Avicennæ Liber Canonis, de Medicinis cordialibus, et Cantica, iam olim quidem a Gerardo Carmonensi ex arabico sermone in latinum conversa, postea vero ab Andrea Alpago Bellunensi, philosopho et medico egregio, infinitis pene correctionibus ad veterum exemplarium arabicorum fidem in margine factis, locupletissimoque nominum arabicorum ab ipso interpretatorum, indice decorata, Nunc autem demum a Benedicto Rinio Veneto, philosopho et medico eminentissimo, eruditissimis accuratissimisque lucubrationibus illustrata. Qui et castigationes ab Alpago factas suis quasque locis aptissime inseruit : Et quamplurimas alias depravatas lectiones in margine ingeniosissime emendavit : Et locos, in quibus auctor ipse vel eandem sententiam, eandemve medicamenti unius compositionem iterat, vel oppositas inter se sententias ponit, vel aliquid denique ab Hippocrate, Aristotele, Dioscoride, Galeno, Paulo, Aetio, Alexandro, Serapione, Rasi, Halyabate, Alsarabio mutuatur, diligentissime indicavit : Plurimis etiam Arabicis vocibus nunquam antea expositis, latinum nomen invenit : Indicemque latinum medicamentorum simplicium in secundum librum composuit. His accesserunt Avicennæ libellus De removendis nocumentis, quæ accidunt in regimine sanitatis : Eiusdem Tractatus De Syrupo acetoso. Ab eodem Alpago ex arabico in latinum sermonem translati.

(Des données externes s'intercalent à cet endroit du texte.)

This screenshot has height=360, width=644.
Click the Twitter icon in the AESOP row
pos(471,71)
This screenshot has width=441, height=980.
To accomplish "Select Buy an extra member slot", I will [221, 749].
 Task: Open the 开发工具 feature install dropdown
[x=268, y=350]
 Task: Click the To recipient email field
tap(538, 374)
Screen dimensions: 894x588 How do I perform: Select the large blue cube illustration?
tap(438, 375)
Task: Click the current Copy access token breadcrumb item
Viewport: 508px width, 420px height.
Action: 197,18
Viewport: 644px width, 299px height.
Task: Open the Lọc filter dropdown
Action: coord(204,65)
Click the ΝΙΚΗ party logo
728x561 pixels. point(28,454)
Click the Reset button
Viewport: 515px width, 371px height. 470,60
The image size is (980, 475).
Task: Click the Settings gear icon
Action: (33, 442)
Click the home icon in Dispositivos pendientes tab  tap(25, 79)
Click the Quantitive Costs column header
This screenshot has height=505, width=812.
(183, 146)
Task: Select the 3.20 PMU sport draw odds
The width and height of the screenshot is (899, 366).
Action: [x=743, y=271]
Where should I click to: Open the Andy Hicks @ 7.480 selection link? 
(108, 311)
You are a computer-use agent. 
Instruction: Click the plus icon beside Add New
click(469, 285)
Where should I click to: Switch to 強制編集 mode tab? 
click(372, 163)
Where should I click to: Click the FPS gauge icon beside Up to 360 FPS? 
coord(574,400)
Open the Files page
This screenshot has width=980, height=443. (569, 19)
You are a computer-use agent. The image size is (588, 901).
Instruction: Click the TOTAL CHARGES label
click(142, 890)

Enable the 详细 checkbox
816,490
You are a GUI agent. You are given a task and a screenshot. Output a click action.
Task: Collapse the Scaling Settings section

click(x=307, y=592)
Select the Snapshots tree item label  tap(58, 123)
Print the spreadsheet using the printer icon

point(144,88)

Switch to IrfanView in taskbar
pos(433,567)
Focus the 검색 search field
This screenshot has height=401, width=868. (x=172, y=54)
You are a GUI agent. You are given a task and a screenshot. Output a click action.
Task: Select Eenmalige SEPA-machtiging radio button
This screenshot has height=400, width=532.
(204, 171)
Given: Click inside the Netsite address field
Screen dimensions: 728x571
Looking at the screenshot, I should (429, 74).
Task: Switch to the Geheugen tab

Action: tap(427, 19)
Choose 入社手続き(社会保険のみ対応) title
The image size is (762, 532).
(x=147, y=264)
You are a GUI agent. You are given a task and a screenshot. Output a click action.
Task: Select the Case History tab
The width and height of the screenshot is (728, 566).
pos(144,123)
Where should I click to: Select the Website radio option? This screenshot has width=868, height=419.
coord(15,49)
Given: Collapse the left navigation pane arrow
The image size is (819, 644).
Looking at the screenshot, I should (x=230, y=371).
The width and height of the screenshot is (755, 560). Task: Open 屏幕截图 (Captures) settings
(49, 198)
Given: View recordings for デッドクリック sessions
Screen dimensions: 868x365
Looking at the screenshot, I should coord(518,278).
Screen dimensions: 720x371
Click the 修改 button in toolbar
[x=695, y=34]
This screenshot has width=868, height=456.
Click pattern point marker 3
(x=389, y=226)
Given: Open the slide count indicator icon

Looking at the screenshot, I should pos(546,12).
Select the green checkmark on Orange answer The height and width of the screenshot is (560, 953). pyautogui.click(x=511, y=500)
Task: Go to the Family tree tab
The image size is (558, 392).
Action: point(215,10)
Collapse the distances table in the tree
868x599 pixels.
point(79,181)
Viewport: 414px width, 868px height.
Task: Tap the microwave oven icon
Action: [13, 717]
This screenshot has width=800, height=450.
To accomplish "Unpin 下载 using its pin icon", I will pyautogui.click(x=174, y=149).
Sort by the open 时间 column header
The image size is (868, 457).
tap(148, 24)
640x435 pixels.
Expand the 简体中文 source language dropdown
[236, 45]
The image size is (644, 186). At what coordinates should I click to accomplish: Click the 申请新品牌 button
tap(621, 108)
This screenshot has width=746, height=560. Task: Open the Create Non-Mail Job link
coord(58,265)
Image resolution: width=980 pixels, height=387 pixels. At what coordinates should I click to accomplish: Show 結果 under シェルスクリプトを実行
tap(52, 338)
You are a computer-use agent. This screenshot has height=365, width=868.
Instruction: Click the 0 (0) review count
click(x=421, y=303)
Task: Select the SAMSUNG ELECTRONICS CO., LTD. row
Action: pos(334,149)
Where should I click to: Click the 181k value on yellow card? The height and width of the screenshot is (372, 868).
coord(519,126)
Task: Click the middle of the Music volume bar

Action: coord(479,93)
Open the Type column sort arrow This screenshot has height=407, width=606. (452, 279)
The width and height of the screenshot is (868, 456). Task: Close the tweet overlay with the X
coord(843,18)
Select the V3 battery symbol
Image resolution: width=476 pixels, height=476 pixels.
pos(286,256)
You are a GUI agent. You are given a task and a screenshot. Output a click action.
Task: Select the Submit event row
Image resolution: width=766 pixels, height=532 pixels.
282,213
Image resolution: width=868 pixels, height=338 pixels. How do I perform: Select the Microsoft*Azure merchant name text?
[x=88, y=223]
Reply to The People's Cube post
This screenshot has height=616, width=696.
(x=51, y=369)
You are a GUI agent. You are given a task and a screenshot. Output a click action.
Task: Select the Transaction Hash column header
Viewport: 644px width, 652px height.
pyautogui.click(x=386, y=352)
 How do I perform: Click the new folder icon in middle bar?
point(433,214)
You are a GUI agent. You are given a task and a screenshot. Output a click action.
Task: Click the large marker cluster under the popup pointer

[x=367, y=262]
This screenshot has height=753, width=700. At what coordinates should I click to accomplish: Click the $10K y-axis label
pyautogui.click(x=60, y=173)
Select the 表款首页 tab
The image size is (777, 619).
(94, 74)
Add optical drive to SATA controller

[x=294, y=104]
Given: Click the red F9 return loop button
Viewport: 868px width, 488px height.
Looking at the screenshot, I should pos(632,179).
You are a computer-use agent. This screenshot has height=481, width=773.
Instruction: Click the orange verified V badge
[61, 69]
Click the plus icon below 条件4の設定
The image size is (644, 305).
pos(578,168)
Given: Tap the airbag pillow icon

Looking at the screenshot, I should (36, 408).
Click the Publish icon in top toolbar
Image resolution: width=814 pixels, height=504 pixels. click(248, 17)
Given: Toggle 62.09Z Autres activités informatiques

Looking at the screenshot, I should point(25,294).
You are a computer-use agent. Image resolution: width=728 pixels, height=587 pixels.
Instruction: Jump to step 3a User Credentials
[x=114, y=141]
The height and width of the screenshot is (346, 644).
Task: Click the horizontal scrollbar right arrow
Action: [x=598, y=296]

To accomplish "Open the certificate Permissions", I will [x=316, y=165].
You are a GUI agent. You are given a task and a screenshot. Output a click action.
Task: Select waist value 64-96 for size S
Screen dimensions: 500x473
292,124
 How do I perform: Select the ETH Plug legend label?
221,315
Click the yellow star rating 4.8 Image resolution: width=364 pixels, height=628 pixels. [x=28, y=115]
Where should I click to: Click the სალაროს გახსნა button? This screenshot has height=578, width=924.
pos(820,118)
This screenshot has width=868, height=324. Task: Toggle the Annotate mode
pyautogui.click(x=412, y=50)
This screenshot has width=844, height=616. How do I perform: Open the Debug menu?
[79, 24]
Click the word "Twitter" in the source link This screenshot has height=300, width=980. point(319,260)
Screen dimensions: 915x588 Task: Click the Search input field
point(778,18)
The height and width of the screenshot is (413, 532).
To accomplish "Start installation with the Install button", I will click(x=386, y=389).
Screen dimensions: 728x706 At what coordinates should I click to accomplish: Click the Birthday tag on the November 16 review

[Le livre du Canon d’Avicenne, son traité des Remèdes cordiaux et ses Cantiques. Certes jadis déjà traduits de l’arabe en latin par Gérard de Crémone ; depuis enrichis par Andrea Alpago natif de Belluno, {b} remarquable philosophe et médecin, d’un nombre presque infini de corrections, établies sur la foi des anciens manuscrits arabes et portées dans la marge, et d’un très copieux index des mots arabes qu’il a lui-même interprétés ; mais les voici maintenant éclairés par les commentaires très savants et soigneux de Benedictus Rinius, {c} très éminent philosophe et médecin de Venise. Outre qu’il a très opportunément inséré en leur lieu toutes les corrections faites par Alpago, {b} il a : très ingénieusement amendé dans la marge quantité d’autres passages corrompus ; très soigneusement indiqué les endroits où l’auteur répète soit la même sentence, soit la composition d’un seul et même médicament, où il exprime des avis qui se contredisent entre eux, où enfin, il emprunte à Hippocrate, Aristote, Dioscoride, Galien, Paul d’Égine, Aétius, Alexandre de Tralles, Sérapion, Rhazès, Haly Abbas, Abulcasis ; {d} trouvé même un nom latin à de nombreux mots arabes qui n’ont jamais été expliqués auparavant ; établi, dans le second livre, un index latin des médicaments simples. À cela s’ajoutent le petit livre d’Avicenne sur la suppression de ce qui nuit dans le régime de santé, et son traité sur le sirop vinaigré, traduits d’arabe en latin par ledit Alpagus]. {e}


  1. Les Junte (Giunta ou Giunti en italien, Zunti en vénitien), sont une célèbre famille d’imprimeurs originaires de Florence, fondée par Filippo Giunta en 1497 (mort en 1517). Leur activité a été florissante à Venise et à Florence pendant tout le xvie s., puis s’est éteinte dans les années 1670. V. note [1], lettre 716, pour leurs neuf éditions latines des œuvres complètes de Galien (1541-1609).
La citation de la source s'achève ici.